The United States and China Just Presented Two Very Different Plans With the Same Goal: Getting rid of North Korea’s Nukes. Which Will Work?

In a special meeting of the United Nations Security Council today, Secretary of State Rex Tillerson offered the Trump administration’s clearest articulation yet of the United States’ strategy on North Korea. So did his Chinese counterpart, foreign minister Wang Yi.

The two strategies share the same goal: a denuclearized Korean peninsula. How they get there is profoundly different.

The American Strategy. As articulated by Tillerson, the United States intends on reaching its goal of a denuclearized North Korea through ramping up international pressure on the regime and forcing them to the negotiating table. Tillerson called for a new “pressure campaign” around three key points. First, countries more robustly implement the sanctions that already exist; second, countries downgrade or suspend diplomatic relations with North Korea; third countries impose new sanctions to further financially squeeze Pyongyang. Tillerson apparently believes that this increased pressure can bring Pyongyang to the negotiating table. But, importantly, the Trump administration is attaching pre-conditions to new any new talks. “North Korea must take concrete steps to reduce the threat that its illegal weapons programs pose to the United States and our allies before we can consider talks,” he said.

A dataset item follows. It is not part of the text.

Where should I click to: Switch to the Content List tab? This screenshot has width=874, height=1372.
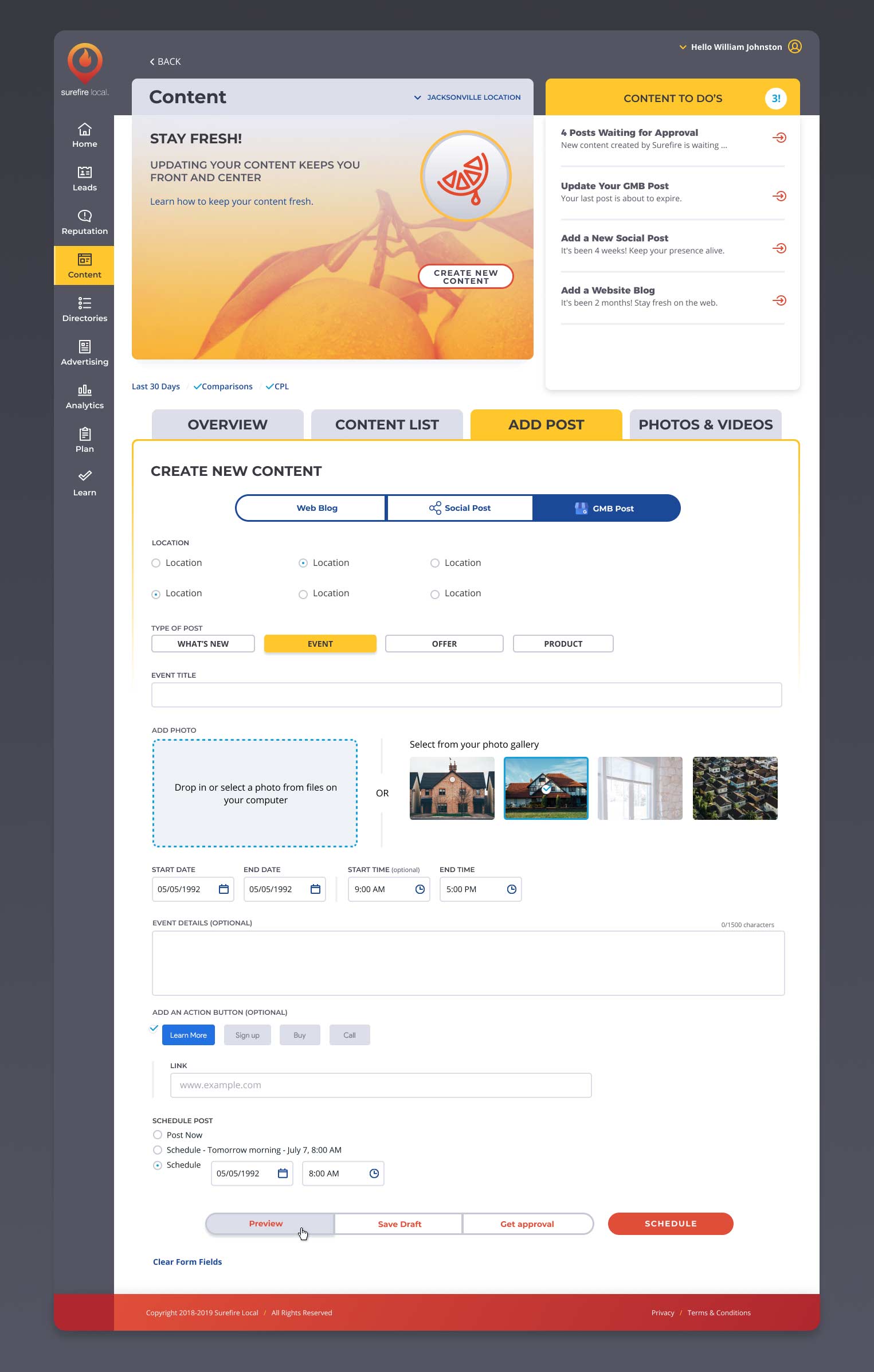(387, 425)
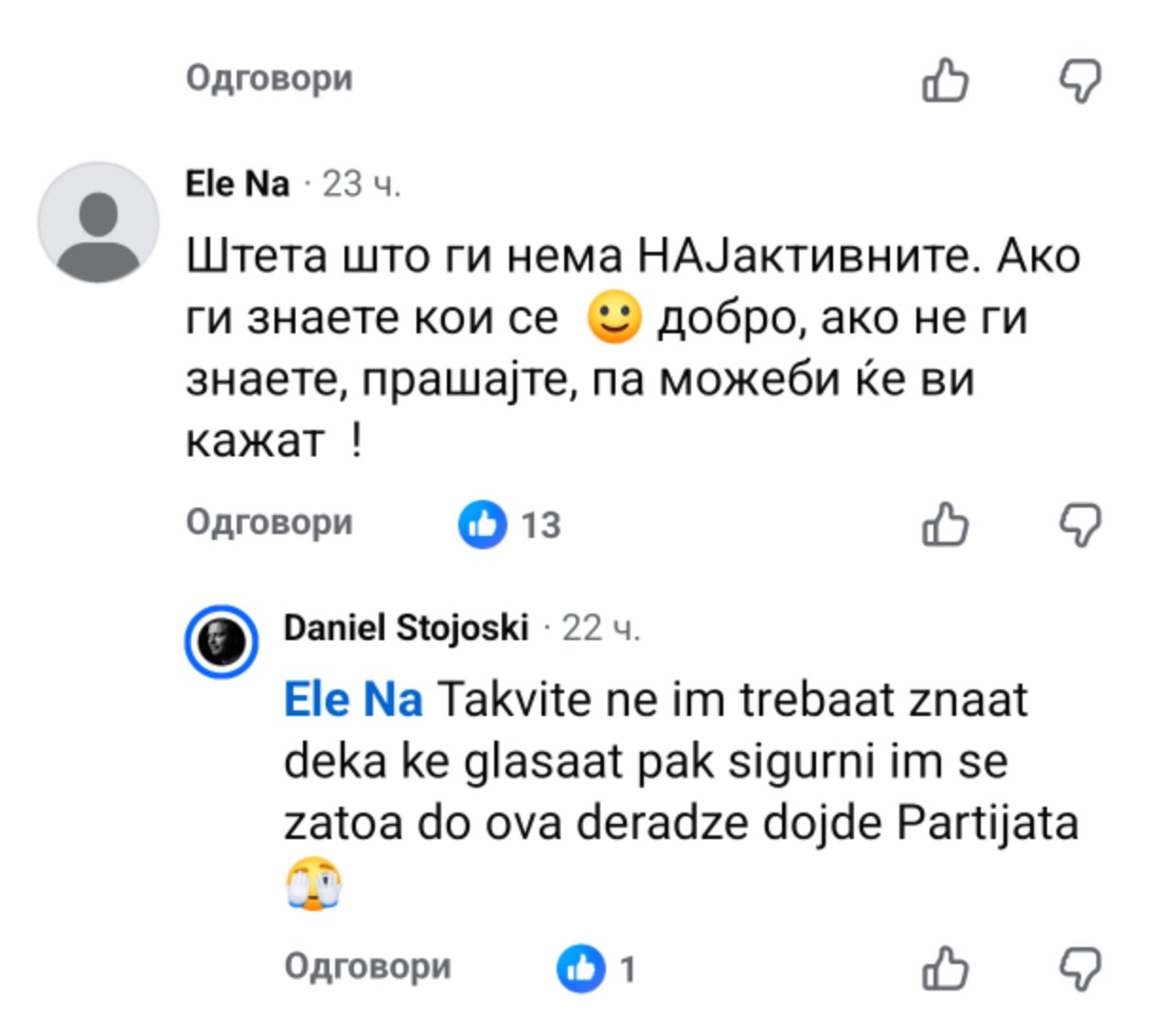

The Chinese Strategy. Chinese foreign minister Wang Yi spoke after Tillerson at the meeting. He urged the Security Council to coalesce around a plan that Beijing has been promoting for the past several weeks, known as “suspension for suspension.”  Under this plan, The United States would suspend its joint military exercises with South Korea while North Korea would suspend its nuclear and missile testing activities. This would provide some breathing room in which all sides could come to the negotiating table. The Chinese see this as a more likely strategy to reduce tensions and get the parties back to the negotiating table. “What is crucial today is to resume the talks,” he told reporters ahead of the Security Council meeting.

So which one will work?

Tillerson’s plan of a “new pressure campaign” will not succeed without full Chinese buy-in. Beijing remains Pyongyang’s closest international trading partner–even as Beijing grows increasingly frustrated with their neighbor. Unless there is Chinese support for Tillerson’s plan it is likely dead-on-arrival.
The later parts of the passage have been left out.